* Data for analysis:

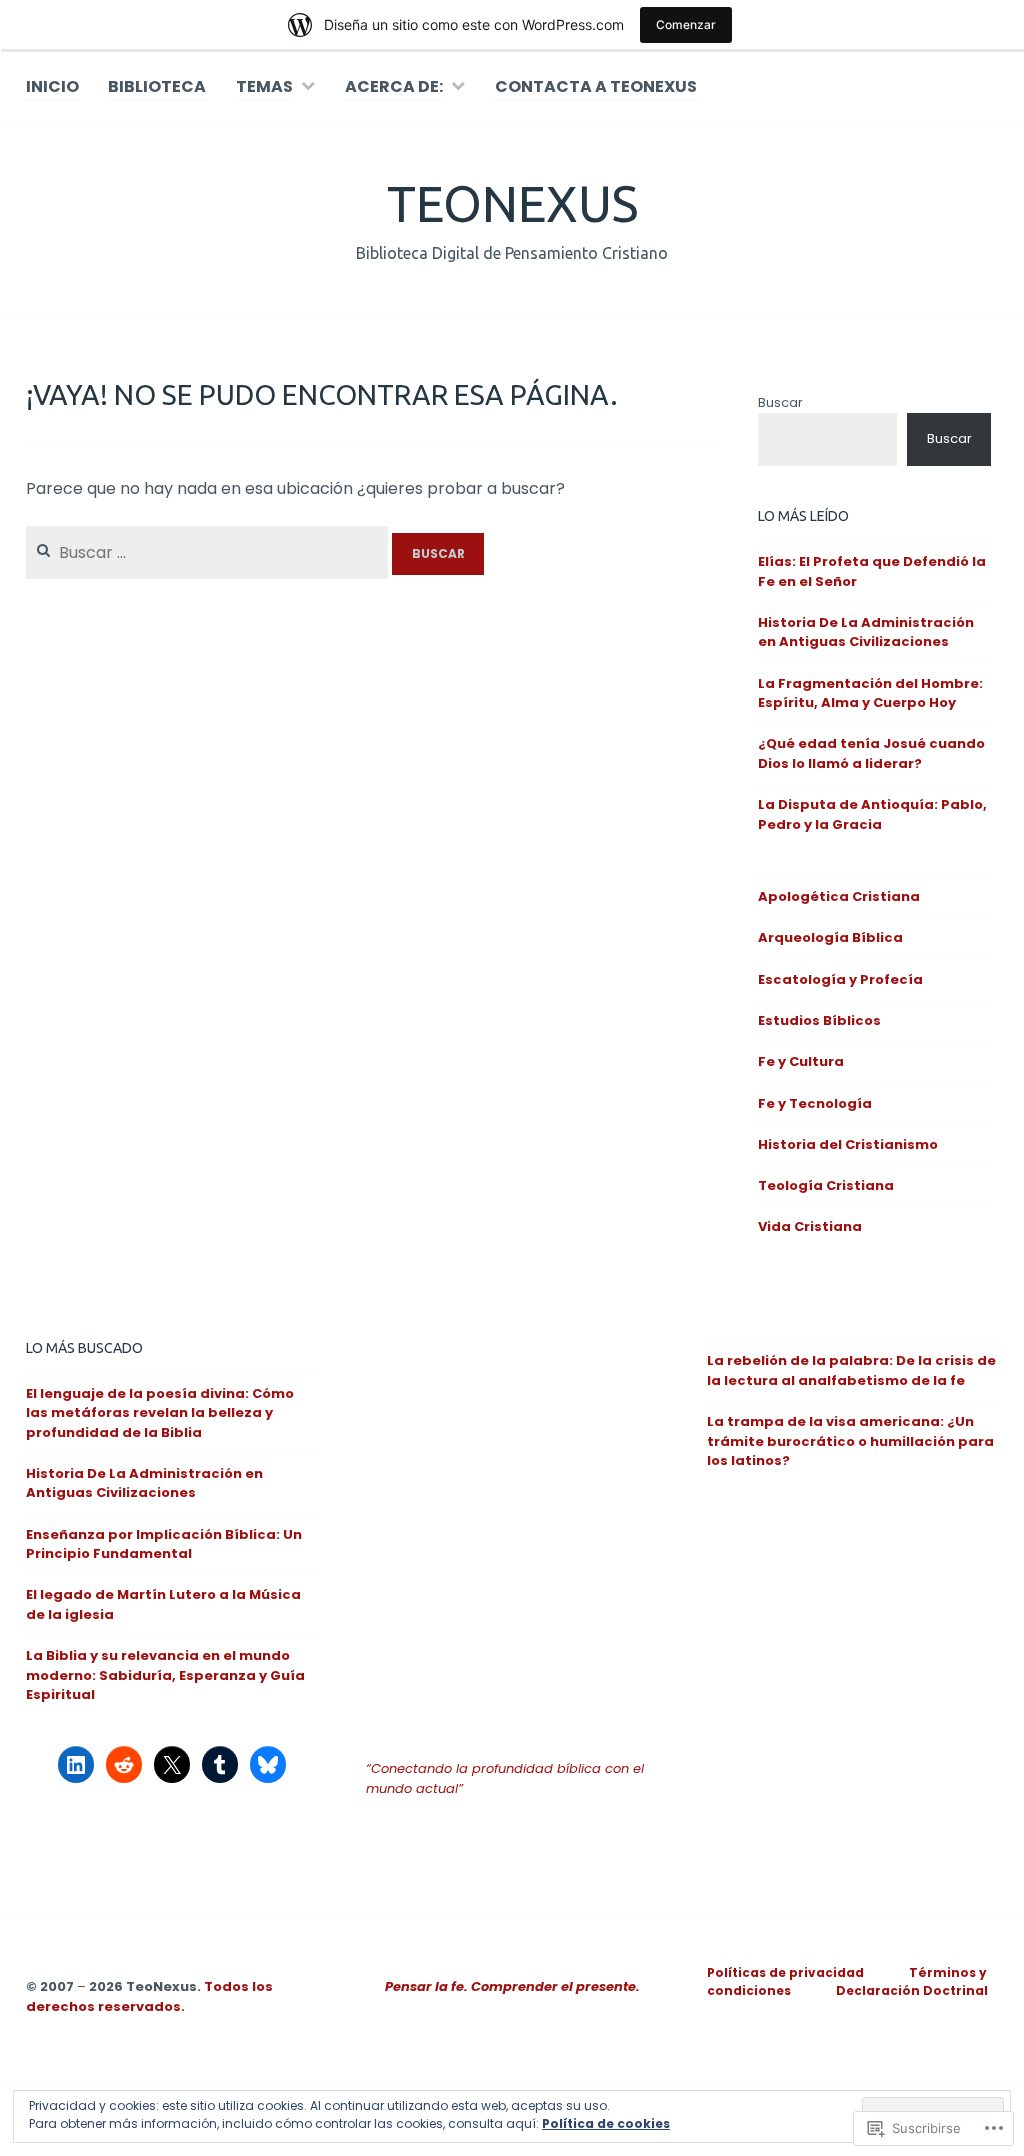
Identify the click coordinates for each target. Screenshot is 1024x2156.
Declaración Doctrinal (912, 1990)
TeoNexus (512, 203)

--

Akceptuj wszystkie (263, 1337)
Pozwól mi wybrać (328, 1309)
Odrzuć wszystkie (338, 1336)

* What the task requires: Some lines in the data above hold the string "wszystkie". Find and copy each of them.

* Result of this exercise:
Akceptuj wszystkie (263, 1337)
Odrzuć wszystkie (338, 1336)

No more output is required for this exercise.